- **EXERCISE**
The data that follows is to be given again, exactly as written.

-.-.-

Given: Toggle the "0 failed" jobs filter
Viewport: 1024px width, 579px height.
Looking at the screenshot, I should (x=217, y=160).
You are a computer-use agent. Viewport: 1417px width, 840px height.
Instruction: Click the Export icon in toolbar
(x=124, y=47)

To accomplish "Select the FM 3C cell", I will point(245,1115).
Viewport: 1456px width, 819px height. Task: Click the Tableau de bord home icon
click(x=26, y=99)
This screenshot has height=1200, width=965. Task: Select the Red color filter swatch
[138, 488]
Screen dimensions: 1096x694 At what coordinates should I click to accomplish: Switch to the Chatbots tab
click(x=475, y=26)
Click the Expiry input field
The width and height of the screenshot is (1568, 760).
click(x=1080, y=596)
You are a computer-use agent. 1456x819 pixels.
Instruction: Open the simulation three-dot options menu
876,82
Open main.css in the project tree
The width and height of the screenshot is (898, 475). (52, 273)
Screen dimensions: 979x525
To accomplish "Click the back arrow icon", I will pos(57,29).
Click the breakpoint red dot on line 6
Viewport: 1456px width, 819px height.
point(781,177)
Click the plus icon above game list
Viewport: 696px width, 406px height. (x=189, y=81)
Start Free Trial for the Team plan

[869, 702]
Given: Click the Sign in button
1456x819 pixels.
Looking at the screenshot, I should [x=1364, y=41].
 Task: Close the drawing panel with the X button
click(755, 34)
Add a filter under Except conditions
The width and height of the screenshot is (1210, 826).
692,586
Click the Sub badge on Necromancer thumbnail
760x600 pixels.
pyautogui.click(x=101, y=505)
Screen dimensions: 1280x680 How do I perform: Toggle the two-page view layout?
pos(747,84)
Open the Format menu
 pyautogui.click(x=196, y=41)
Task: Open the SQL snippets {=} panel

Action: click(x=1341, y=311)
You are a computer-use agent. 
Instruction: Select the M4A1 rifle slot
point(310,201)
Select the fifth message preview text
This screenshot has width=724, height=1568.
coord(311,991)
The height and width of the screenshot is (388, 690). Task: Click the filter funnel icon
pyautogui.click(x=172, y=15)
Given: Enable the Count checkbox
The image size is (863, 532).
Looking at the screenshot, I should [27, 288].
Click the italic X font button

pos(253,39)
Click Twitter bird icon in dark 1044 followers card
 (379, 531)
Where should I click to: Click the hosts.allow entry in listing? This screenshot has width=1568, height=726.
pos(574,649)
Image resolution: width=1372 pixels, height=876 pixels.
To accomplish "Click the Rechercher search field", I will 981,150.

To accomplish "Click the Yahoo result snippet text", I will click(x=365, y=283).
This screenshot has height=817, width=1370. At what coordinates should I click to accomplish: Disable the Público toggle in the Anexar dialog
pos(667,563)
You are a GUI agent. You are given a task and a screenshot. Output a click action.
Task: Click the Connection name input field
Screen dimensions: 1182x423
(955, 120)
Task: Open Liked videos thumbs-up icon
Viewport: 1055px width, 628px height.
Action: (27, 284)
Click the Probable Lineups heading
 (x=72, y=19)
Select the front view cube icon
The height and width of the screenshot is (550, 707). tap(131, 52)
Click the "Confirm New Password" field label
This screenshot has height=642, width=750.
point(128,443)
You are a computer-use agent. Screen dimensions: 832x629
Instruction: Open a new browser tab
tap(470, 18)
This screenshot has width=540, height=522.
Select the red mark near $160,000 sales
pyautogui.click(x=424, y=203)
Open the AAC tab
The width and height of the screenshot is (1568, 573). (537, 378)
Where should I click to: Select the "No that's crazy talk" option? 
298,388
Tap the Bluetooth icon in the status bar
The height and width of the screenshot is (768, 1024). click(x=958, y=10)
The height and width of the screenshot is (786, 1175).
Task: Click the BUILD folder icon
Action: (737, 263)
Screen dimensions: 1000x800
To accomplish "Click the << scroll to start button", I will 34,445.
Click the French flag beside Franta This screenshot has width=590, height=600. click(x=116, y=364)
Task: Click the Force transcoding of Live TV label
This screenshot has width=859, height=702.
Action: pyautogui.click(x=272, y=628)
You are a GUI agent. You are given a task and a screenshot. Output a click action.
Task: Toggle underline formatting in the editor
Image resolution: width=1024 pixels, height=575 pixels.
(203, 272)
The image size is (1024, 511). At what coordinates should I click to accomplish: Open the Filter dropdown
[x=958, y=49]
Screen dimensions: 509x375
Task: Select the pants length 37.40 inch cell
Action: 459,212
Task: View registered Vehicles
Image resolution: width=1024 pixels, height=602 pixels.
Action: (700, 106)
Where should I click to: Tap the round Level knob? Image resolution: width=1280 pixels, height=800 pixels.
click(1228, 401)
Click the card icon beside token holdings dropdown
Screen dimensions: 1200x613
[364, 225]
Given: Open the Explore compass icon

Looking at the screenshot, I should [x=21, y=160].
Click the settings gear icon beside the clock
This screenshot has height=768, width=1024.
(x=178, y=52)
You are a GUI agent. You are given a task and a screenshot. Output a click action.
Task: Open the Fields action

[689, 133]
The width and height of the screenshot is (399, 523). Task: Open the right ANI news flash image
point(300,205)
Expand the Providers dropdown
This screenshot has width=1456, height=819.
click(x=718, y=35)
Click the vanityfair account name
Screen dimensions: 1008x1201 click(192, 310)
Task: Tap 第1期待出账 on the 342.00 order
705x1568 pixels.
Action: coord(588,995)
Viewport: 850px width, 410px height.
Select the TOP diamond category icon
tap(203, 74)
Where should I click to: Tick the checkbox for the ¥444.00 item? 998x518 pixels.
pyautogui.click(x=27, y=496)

-.-.-

- **RESULT**
Given: Toggle the "0 failed" jobs filter
Viewport: 1024px width, 579px height.
Looking at the screenshot, I should (x=217, y=160).
You are a computer-use agent. Viewport: 1417px width, 840px height.
Instruction: Click the Export icon in toolbar
(x=124, y=47)

To accomplish "Select the FM 3C cell", I will point(245,1115).
Viewport: 1456px width, 819px height. Task: Click the Tableau de bord home icon
click(x=26, y=99)
This screenshot has height=1200, width=965. Task: Select the Red color filter swatch
[138, 488]
Screen dimensions: 1096x694 At what coordinates should I click to accomplish: Switch to the Chatbots tab
click(x=475, y=26)
Click the Expiry input field
The width and height of the screenshot is (1568, 760).
click(x=1080, y=596)
You are a computer-use agent. 1456x819 pixels.
Instruction: Open the simulation three-dot options menu
876,82
Open main.css in the project tree
The width and height of the screenshot is (898, 475). (52, 273)
Screen dimensions: 979x525
To accomplish "Click the back arrow icon", I will pos(57,29).
Click the breakpoint red dot on line 6
Viewport: 1456px width, 819px height.
point(781,177)
Click the plus icon above game list
Viewport: 696px width, 406px height. (x=189, y=81)
Start Free Trial for the Team plan

[869, 702]
Given: Click the Sign in button
1456x819 pixels.
Looking at the screenshot, I should [x=1364, y=41].
 Task: Close the drawing panel with the X button
click(755, 34)
Add a filter under Except conditions
The width and height of the screenshot is (1210, 826).
692,586
Click the Sub badge on Necromancer thumbnail
760x600 pixels.
pyautogui.click(x=101, y=505)
Screen dimensions: 1280x680 How do I perform: Toggle the two-page view layout?
pos(747,84)
Open the Format menu
 pyautogui.click(x=196, y=41)
Task: Open the SQL snippets {=} panel

Action: click(x=1341, y=311)
You are a computer-use agent. 
Instruction: Select the M4A1 rifle slot
point(310,201)
Select the fifth message preview text
This screenshot has width=724, height=1568.
coord(311,991)
The height and width of the screenshot is (388, 690). Task: Click the filter funnel icon
pyautogui.click(x=172, y=15)
Given: Enable the Count checkbox
The image size is (863, 532).
Looking at the screenshot, I should [27, 288].
Click the italic X font button

pos(253,39)
Click Twitter bird icon in dark 1044 followers card
 (379, 531)
Where should I click to: Click the hosts.allow entry in listing? This screenshot has width=1568, height=726.
pos(574,649)
Image resolution: width=1372 pixels, height=876 pixels.
To accomplish "Click the Rechercher search field", I will 981,150.

To accomplish "Click the Yahoo result snippet text", I will click(x=365, y=283).
This screenshot has height=817, width=1370. At what coordinates should I click to accomplish: Disable the Público toggle in the Anexar dialog
pos(667,563)
You are a GUI agent. You are given a task and a screenshot. Output a click action.
Task: Click the Connection name input field
Screen dimensions: 1182x423
(955, 120)
Task: Open Liked videos thumbs-up icon
Viewport: 1055px width, 628px height.
Action: (27, 284)
Click the Probable Lineups heading
 (x=72, y=19)
Select the front view cube icon
The height and width of the screenshot is (550, 707). tap(131, 52)
Click the "Confirm New Password" field label
This screenshot has height=642, width=750.
point(128,443)
You are a computer-use agent. Screen dimensions: 832x629
Instruction: Open a new browser tab
tap(470, 18)
This screenshot has width=540, height=522.
Select the red mark near $160,000 sales
pyautogui.click(x=424, y=203)
Open the AAC tab
The width and height of the screenshot is (1568, 573). (537, 378)
Where should I click to: Select the "No that's crazy talk" option? 
298,388
Tap the Bluetooth icon in the status bar
The height and width of the screenshot is (768, 1024). click(x=958, y=10)
The height and width of the screenshot is (786, 1175).
Task: Click the BUILD folder icon
Action: (737, 263)
Screen dimensions: 1000x800
To accomplish "Click the << scroll to start button", I will 34,445.
Click the French flag beside Franta This screenshot has width=590, height=600. click(x=116, y=364)
Task: Click the Force transcoding of Live TV label
This screenshot has width=859, height=702.
Action: pyautogui.click(x=272, y=628)
You are a GUI agent. You are given a task and a screenshot. Output a click action.
Task: Toggle underline formatting in the editor
Image resolution: width=1024 pixels, height=575 pixels.
(203, 272)
The image size is (1024, 511). At what coordinates should I click to accomplish: Open the Filter dropdown
[x=958, y=49]
Screen dimensions: 509x375
Task: Select the pants length 37.40 inch cell
Action: 459,212
Task: View registered Vehicles
Image resolution: width=1024 pixels, height=602 pixels.
Action: (700, 106)
Where should I click to: Tap the round Level knob? Image resolution: width=1280 pixels, height=800 pixels.
click(1228, 401)
Click the card icon beside token holdings dropdown
Screen dimensions: 1200x613
[364, 225]
Given: Open the Explore compass icon

Looking at the screenshot, I should [x=21, y=160].
Click the settings gear icon beside the clock
This screenshot has height=768, width=1024.
(x=178, y=52)
You are a GUI agent. You are given a task and a screenshot. Output a click action.
Task: Open the Fields action

[689, 133]
The width and height of the screenshot is (399, 523). Task: Open the right ANI news flash image
point(300,205)
Expand the Providers dropdown
This screenshot has width=1456, height=819.
click(x=718, y=35)
Click the vanityfair account name
Screen dimensions: 1008x1201 click(192, 310)
Task: Tap 第1期待出账 on the 342.00 order
705x1568 pixels.
Action: coord(588,995)
Viewport: 850px width, 410px height.
Select the TOP diamond category icon
tap(203, 74)
Where should I click to: Tick the checkbox for the ¥444.00 item? 998x518 pixels.
pyautogui.click(x=27, y=496)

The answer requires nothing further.